Guedes estima que cerca de 550 mil empregos do total se devem ao programa habitacional. “Estou otimista em relação a 2026. Devemos manter a tendência positiva de 2025”, disse, ressalvando que o desempenho será mais moderado que em 2024.


Economistas divergem sobre a sustentabilidade do programa.

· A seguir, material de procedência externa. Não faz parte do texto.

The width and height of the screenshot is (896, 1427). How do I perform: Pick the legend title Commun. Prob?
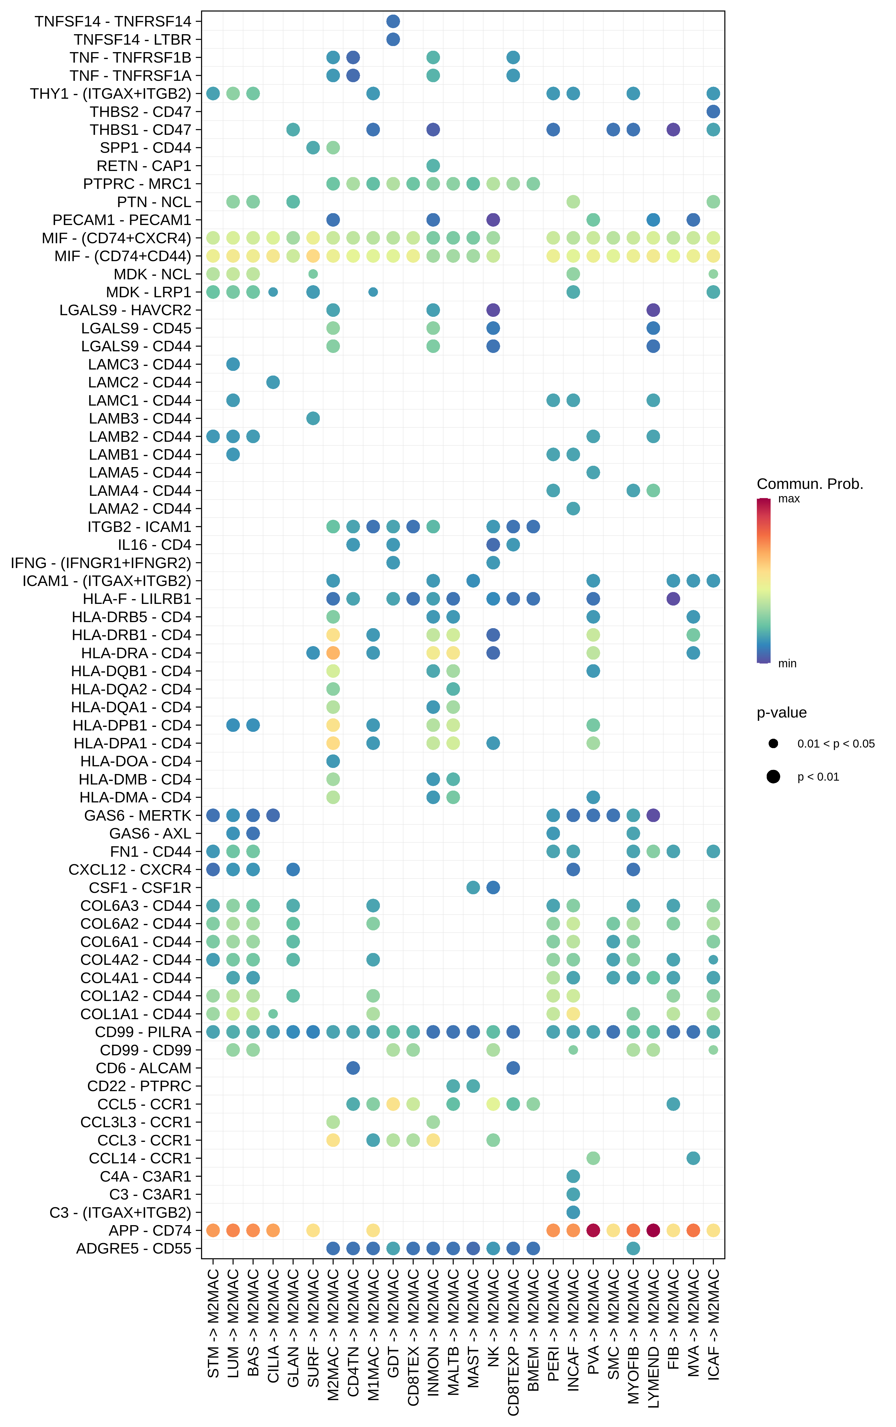(809, 484)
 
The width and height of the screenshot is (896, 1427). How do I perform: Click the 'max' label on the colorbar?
(789, 499)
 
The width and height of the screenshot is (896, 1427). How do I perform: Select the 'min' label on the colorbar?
(787, 664)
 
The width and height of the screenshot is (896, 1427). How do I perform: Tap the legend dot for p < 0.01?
(773, 777)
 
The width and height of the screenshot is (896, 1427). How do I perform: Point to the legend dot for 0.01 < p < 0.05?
(773, 744)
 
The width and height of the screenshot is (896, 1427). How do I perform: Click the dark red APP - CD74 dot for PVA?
(593, 1230)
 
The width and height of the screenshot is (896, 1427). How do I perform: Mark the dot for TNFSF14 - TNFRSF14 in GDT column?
(393, 21)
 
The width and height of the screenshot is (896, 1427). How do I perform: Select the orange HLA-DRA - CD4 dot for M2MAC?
(333, 653)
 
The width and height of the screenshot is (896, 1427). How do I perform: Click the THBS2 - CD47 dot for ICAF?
(713, 111)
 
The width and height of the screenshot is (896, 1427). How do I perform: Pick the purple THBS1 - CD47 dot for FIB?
(673, 130)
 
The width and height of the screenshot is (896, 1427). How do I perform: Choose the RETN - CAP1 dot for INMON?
(433, 166)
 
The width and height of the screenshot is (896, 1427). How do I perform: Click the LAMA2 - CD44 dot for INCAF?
(573, 508)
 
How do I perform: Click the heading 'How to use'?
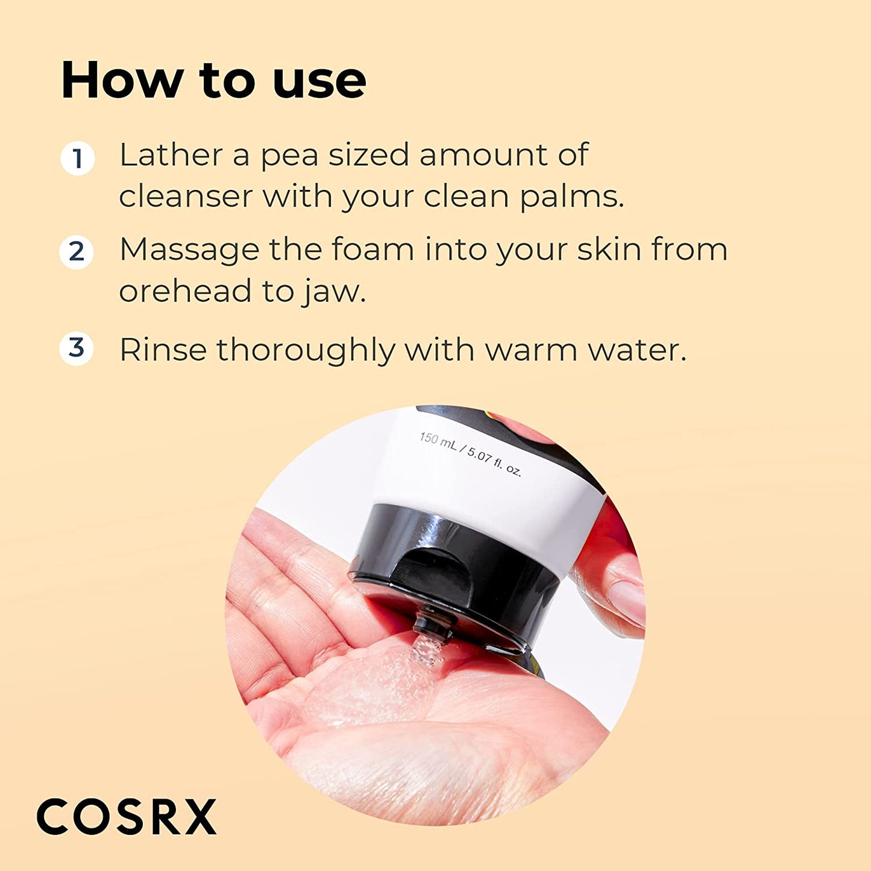point(213,80)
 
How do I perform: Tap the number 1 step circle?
point(77,159)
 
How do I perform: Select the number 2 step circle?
point(77,251)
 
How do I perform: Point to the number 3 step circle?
point(77,348)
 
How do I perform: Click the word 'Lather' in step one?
point(171,155)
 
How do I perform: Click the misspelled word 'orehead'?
point(185,291)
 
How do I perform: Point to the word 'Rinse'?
point(163,350)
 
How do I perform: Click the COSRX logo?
point(127,817)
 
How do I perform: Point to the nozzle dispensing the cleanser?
point(432,624)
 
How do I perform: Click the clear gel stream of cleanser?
point(425,651)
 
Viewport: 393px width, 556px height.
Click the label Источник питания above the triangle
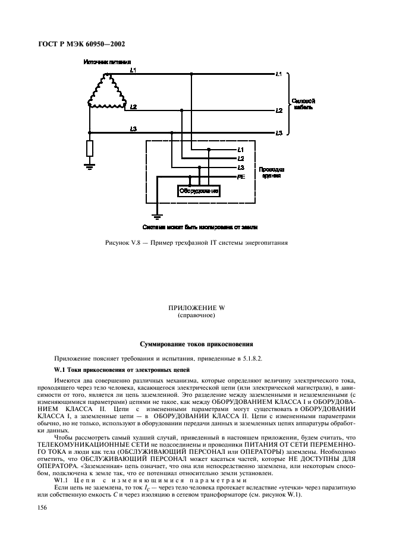point(107,62)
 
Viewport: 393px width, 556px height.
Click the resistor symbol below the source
point(89,149)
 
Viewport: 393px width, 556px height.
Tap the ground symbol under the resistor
point(89,167)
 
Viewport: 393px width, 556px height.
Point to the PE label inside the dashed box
point(241,177)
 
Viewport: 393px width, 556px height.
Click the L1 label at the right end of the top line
point(279,74)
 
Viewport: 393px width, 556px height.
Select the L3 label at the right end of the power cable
point(279,132)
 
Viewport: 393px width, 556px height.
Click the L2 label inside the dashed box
point(241,159)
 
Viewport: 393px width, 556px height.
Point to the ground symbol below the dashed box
point(158,215)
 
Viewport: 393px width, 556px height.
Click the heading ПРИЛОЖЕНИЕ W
point(196,308)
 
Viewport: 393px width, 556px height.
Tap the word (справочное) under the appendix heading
point(196,315)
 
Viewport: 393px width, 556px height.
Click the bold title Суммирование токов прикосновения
point(196,343)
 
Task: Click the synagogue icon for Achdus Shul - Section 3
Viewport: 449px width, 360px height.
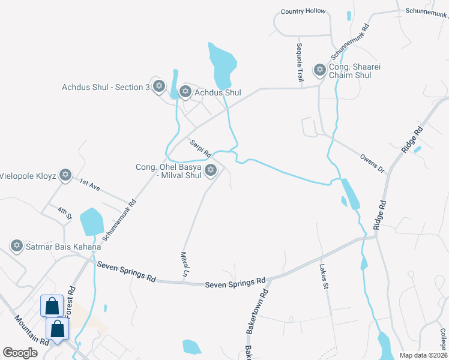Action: pos(159,87)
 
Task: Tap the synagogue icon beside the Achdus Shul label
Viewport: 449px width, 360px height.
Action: pos(185,92)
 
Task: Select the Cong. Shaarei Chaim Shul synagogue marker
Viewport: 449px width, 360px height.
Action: pos(319,70)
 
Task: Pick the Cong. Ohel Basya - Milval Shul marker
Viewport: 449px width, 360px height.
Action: pos(210,171)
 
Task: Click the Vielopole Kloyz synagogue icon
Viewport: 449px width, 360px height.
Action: pos(65,176)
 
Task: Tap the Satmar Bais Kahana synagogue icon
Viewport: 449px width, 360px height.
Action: pos(17,245)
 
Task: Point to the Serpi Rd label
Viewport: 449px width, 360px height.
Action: pos(200,148)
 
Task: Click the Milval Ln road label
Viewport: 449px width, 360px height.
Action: pos(185,264)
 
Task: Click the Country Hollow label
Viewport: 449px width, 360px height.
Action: pos(303,11)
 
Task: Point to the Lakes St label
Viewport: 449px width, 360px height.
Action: pos(324,276)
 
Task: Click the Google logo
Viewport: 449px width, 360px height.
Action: pos(20,353)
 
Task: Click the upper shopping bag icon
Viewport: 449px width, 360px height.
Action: pos(52,306)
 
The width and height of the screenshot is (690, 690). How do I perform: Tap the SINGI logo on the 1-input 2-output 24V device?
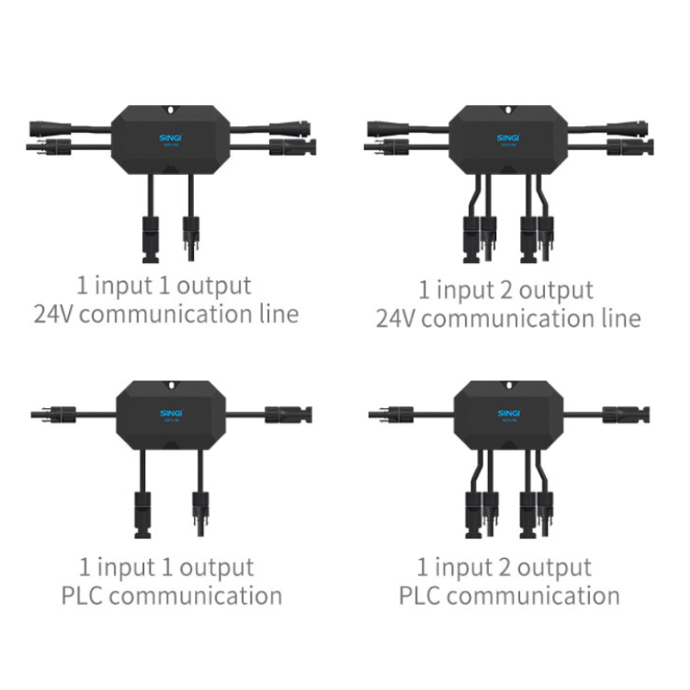(x=508, y=136)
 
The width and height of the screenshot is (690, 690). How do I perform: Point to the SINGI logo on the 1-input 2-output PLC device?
(x=508, y=413)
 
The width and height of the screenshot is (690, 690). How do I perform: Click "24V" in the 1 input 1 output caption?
(x=53, y=312)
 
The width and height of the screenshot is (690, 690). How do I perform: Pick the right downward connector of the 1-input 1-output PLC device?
(x=199, y=511)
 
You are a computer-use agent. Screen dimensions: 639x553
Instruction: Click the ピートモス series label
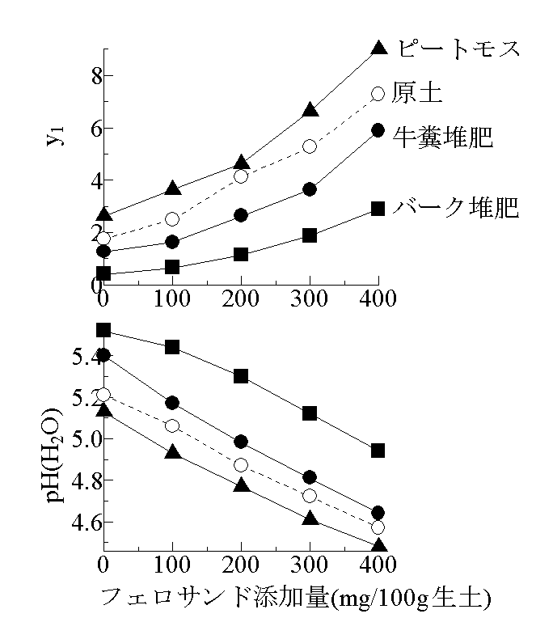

Gabriel Barros, da ARX Investimentos, considera a iniciativa positiva no curto prazo para o PIB, mas alerta: “A expansão fiscal não sustentável acaba produzindo aumento dos juros e do prêmio de risco”. Marcus Pestana, da Instituição Fiscal Independente (IFI), defende que R$ 8,5 bilhões em receita primária líquida de R$ 2,5 trilhões “é até muito pouco” para uma política para garantir acesso a moradia com alta geração de emprego. Ele questiona o engessamento do orçamento da União, que limita a margem para investimentos.